Posted by guest blogger, BroKen
In the movie, Stranger Than Fiction, Will Ferrell plays man who begins hearing a voice narrating his life; describing his actions as he performs them. Convinced that he is a character in a book, he seeks a professor of literature (Dustin Hoffman) to help him understand what is happening to him. The professor suggests he try to discover whether he is in a tragedy or a comedy. We in the audience know that the author is trying to figure out how her character will die at the end of the story. That sounds like a tragedy, right? Well, I won’t spoil the story for you. I only bring it up because I think the professor’s suggestion is a great one. Do you live in a tragedy or a comedy?
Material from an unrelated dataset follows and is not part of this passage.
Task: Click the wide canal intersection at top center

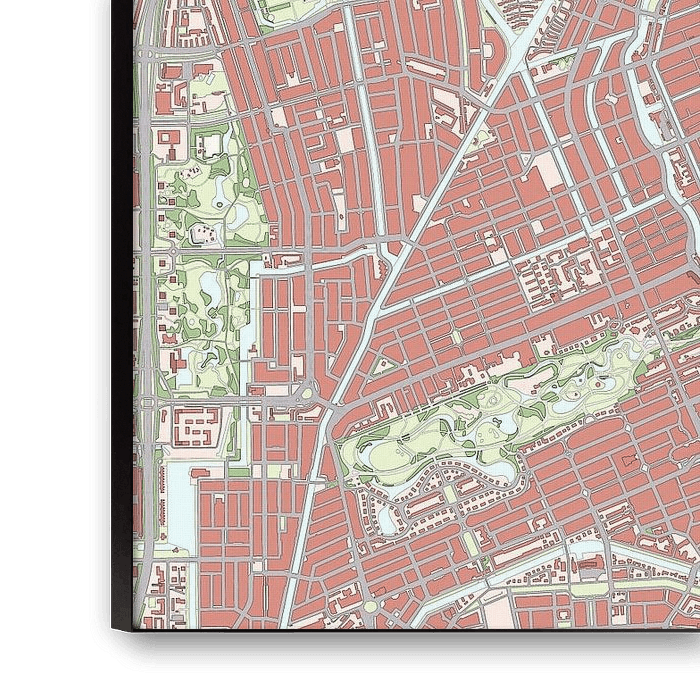Action: (x=517, y=43)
Some say the most important question we humans face is, “What is the meaning of life, the universe, and everything?” Fact is, that question is too big for us. The only question we can answer ourselves is the meaning of our own life and the lives of those around us. The universe and everything is beyond our “pay grade.”
Another fact is, we are all gonna die. No one gets out of here alive. That would certainly indicate a tragedy, wouldn’t it? But the skillful comedian can set a stage which looks really bad, only to reveal (at the punch line) that everything is not as it appears. That realization is what makes a joke, a joke. Tragedy turning out alright in the end is comedy. The great shift between tragedy and comedy, and how quickly it happens, demonstrates the skill of the author.
An amazing characteristic of our lives, which truly are stranger than fiction, is that we, each one of us, gets to choose whether we live in a comedy or a tragedy. Our Author has given us that ability. If we believe our lives are tragic, that is exactly what they are. But if we can hold on to hope in spite of some pretty dire conditions, then we get to laugh last and best. So, not only can we find the answer to meaning in our own life, we get to determine that meaning mostly for ourselves.
And it all seems to hinge on one solitary life from about two thousand years ago. It was arranged as a classic tragedy. Given the situation, it had to turn out badly. A radical preacher of Truth who could not be silenced, faced down the jealous powers of this world. All who put their hopes in that preacher should have known that those hopes would be crushed. That is what this world does. Hope, as everything else, dies!
Or does it? Like those stories that end with a question mark, your life’s ending is also up to you. If you believe in the resurrection of Jesus of Nazareth, then there is hope of laughter. Otherwise, well, you’re on your own. And that is very sad.